Ленц связался по телефону с директором Федеральной пограничной службы и и.о. командующего ОГВ. Оказалось, директор ФПС распорядился выслать в Шаройский район погранотряд особого назначения, а пока уповал на силы личного состава хашелдойской заставы и помощь, обещанную из Ханкалы.
Можно согласиться с коллегой из погранслужбы: «Высылай своих ребят». Тут не до соревнований, но генерал-полковник подумал, что его «ребята» окажутся в Шаройском районе быстрее. И те, и другие опытные, но часто между бойцами разных ведомств возникает несогласованность. А к чему она может привести, и не раз приводила, руководители силовых ведомств знали на порядок больше, чем средства массовой информации.
На скорость и нахрап боевиков взять можно только ценой неоправданных потерь среди личного состава.
Да, тут не до соревнований, но и не до приоритетов тоже. Директор ФПС всегда отличался взвешенными решениями и ситуацию понимал с полуслова.
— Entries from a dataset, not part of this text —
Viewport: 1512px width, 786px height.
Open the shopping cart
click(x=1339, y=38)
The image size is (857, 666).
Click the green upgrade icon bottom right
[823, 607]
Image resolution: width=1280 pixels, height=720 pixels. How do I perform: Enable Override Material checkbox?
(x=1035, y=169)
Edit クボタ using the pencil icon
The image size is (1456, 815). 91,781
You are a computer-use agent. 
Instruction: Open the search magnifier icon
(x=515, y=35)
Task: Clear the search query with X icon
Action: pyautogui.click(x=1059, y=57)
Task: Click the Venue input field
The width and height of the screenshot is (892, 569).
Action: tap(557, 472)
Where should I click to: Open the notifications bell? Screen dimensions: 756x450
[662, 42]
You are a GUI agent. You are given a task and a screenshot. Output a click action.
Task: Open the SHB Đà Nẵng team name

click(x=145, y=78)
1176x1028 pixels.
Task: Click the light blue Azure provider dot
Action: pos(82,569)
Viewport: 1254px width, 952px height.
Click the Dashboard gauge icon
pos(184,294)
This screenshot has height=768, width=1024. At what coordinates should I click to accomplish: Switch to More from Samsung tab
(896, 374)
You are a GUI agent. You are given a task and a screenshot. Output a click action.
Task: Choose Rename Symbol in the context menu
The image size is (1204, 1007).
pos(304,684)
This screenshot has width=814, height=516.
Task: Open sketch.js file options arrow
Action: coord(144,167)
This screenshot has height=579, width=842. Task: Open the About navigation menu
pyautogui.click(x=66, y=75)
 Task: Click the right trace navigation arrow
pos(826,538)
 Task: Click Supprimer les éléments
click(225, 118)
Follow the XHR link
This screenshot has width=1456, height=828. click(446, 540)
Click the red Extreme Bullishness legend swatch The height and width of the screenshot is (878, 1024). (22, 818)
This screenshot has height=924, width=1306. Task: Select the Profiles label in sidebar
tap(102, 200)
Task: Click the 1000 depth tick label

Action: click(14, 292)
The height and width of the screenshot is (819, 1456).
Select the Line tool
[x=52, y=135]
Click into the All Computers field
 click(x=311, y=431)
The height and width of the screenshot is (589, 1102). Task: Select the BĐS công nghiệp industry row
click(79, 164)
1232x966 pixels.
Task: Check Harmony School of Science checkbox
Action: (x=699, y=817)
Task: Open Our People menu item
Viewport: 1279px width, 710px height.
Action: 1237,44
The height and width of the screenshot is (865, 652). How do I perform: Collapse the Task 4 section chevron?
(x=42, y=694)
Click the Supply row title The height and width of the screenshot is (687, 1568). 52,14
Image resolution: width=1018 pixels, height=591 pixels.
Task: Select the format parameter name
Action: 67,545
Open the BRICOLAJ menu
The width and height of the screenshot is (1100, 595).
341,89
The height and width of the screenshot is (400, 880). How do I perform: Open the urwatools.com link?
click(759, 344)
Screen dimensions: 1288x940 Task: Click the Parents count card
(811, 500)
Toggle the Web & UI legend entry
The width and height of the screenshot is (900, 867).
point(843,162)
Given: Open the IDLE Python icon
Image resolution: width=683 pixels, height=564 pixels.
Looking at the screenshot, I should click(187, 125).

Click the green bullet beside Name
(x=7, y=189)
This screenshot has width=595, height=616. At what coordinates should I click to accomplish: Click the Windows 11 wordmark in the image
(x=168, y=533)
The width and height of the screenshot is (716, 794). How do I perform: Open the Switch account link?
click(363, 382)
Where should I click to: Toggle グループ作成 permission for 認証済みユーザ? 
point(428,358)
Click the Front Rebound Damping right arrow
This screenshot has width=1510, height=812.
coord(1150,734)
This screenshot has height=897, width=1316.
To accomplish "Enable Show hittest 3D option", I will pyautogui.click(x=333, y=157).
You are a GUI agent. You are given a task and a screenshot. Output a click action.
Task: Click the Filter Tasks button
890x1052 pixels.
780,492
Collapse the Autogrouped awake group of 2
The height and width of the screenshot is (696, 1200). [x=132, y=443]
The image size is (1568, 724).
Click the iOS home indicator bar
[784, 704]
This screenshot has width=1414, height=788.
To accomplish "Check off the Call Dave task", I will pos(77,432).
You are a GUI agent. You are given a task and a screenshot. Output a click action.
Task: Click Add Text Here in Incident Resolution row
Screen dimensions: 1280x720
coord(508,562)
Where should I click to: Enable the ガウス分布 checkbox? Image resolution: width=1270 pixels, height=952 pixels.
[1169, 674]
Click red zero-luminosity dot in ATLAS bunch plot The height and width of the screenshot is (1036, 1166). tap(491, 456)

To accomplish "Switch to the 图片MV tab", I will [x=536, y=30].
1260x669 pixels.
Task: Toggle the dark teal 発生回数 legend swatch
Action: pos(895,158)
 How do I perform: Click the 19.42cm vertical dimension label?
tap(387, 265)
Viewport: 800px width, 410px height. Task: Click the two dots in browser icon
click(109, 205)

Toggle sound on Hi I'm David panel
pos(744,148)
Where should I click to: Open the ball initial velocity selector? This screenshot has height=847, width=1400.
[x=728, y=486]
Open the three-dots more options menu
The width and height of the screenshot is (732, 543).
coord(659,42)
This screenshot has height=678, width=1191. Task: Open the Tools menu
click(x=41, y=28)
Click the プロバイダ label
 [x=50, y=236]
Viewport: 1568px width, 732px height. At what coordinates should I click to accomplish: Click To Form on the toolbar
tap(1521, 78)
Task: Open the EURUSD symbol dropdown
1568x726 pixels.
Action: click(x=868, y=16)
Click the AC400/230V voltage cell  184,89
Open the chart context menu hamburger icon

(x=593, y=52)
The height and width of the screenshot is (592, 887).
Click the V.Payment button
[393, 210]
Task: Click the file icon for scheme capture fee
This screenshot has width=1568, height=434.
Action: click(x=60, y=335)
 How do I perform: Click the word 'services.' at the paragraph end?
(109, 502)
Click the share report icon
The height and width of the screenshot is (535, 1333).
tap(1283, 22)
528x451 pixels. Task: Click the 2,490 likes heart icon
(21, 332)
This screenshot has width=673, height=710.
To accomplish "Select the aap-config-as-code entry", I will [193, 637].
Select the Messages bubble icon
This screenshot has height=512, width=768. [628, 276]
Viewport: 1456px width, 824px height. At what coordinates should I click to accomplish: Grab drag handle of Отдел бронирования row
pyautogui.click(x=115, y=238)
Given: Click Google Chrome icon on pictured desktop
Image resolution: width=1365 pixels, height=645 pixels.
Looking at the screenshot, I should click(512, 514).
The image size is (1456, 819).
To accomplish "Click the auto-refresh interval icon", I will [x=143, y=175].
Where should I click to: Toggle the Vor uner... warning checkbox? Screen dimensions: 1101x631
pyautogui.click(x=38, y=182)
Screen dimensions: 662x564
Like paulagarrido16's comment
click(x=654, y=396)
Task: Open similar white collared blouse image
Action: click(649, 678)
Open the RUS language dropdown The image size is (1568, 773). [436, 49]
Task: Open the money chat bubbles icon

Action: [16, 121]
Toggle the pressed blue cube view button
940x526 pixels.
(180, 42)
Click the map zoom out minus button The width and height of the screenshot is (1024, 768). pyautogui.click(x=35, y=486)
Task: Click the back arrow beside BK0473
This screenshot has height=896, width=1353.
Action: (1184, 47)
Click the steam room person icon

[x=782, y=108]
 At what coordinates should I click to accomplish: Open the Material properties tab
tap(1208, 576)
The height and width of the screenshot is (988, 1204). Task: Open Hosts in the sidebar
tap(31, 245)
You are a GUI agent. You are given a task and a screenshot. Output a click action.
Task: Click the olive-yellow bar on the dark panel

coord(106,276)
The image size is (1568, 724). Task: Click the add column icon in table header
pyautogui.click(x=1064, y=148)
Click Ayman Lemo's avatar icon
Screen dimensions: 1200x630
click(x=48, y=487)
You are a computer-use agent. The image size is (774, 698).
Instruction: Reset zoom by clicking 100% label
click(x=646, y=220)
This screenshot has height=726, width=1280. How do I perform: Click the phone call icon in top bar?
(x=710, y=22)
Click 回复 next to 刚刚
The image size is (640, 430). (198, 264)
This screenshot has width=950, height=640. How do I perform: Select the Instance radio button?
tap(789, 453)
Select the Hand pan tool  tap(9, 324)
И в этот раз должен не понять, но в первую очередь согласиться с предложением начальника военной разведки.
– Константин Федорович, у меня борт на парах, забрасываю группу спецназа в Чечню. Давай сделаем так. Мои прибудут быстрее, осмотрятся. А ты готовь своих. Дай им инструкции... Да, Костя, правильно мыслишь. Чтобы одни не пошли в атаку по зеленой ракете, а другие по красной... Понравилось выражение? Разрешаю использовать. Теперь по бойцам хашелдойской заставы. – Начальник ГРУ, начавший разговор с ленцой старой, заплесневелой, но все же зубастой щуки, заканчивал его с агрессией спрута: – Вот где они залегли, там пусть лежат и носа не показывают. С этой минуты никакой связи в эфире, пусть молчат, как дохлые рыбы. Запрети всякое взаимодействие с ментами, особенно чеченскими, подразделениями ФСБ и прочей братией... Хватит рассеивать бандитов!